Ukrainians cheer the new year as Russian drones are blasted from the skies


KYIV/DONETSK PROVINCE FRONT LINE, Ukraine, – Ukrainians cheered from their balconies while their air defences blasted Russian missiles and drones out of the sky in the first hours of 2023, as Moscow saw in the new year by attacking civilian targets across Ukraine.
Ukraine’s Air Force command said it had destroyed 45 Iranian-made Shahed drones overnight — 32 of them on Sunday after midnight and 13 late on Saturday. That was on top of 31 missile attacks and 12 air strikes across the country in the past 24 hours.
Russian President Vladimir Putin signalled no let-up to his assault on Ukraine, in a grim and defiant New Year’s speech that contrasted with a hopeful message of gratitude and unity from Ukraine’s President Volodymyr Zelenskiy.
As sirens blared in Kyiv, some people shouted from their balconies, “Glory to Ukraine! Glory to heroes!”
Fragments from the late-night attack caused minimal damage in the capital’s centre, and preliminarily reports indicated there were no wounded or casualties, Kyiv Mayor Vitali Klitschko said on social media. Attacks earlier on Saturday had hit residential buildings and a hotel in the capital, killing at least one person and injuring more than 20.
U.S. Ambassador to Ukraine Bridget Brink said on Twitter: “Russia coldly and cowardly attacked Ukraine in the early hours of the new year. But Putin still does not seem to understand that Ukrainians are made of iron.”
At the front line in Urkaine’s eastern Donetsk Province, troops toasted the new year. Soldier Pavlo Pryzhehodskiy, 27, played a song on guitar he had written at the front after 12 of his comrades were killed in a single night.

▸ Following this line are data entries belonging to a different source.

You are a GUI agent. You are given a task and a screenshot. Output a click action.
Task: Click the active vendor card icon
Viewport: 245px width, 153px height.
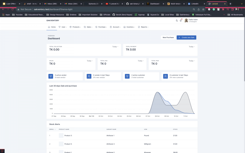51,76
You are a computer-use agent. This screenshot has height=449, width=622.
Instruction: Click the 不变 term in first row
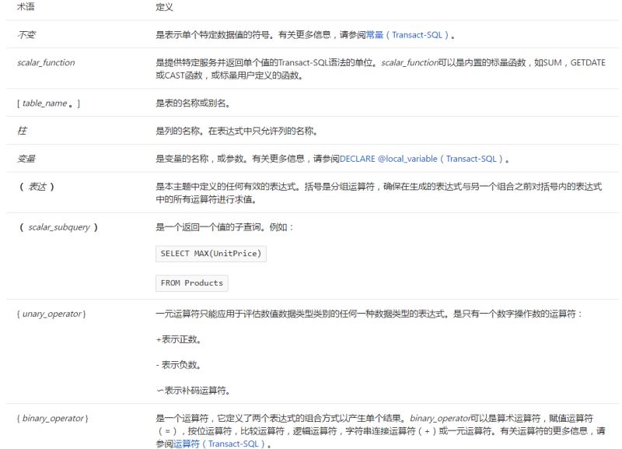(27, 35)
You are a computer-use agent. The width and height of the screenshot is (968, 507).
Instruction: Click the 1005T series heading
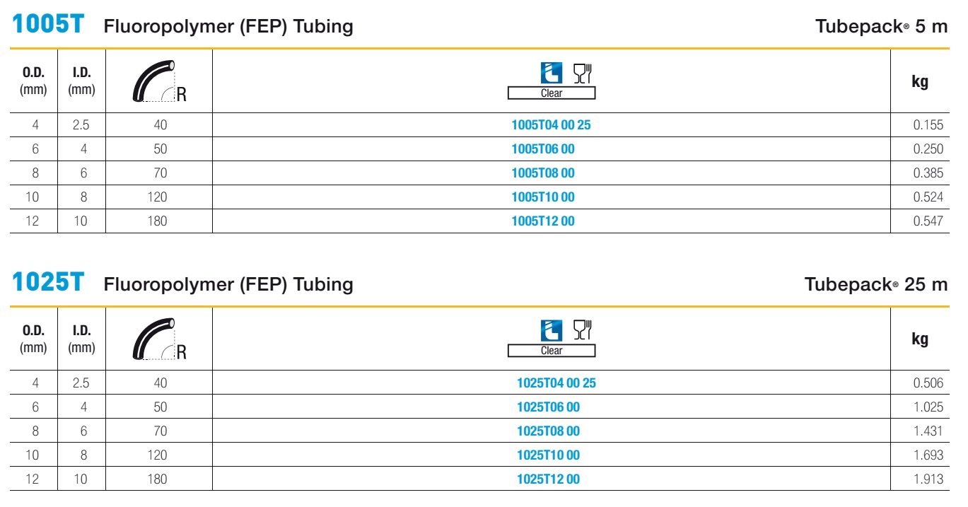48,25
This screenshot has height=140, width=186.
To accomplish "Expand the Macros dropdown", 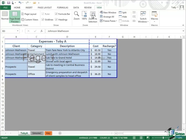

“It is sad that instead of meeting friends, celebrating and giving gifts to one another people were forced to seek shelter, some were killed,” he told Reuters. “It is a huge tragedy. It is a huge tragedy that cannot ever be forgiven. That is why the New Year is sad.”
In a nearby front line trench, soldier Oleh Zahrodskiy, 49, said he had signed up as a volunteer after his son was called up to fight as a reservist. His son was now in a hospital in the southern city of Dnipro, fighting for his life with a brain injury, while his father manned the front.
“It is very tough now,” he said, holding back tears.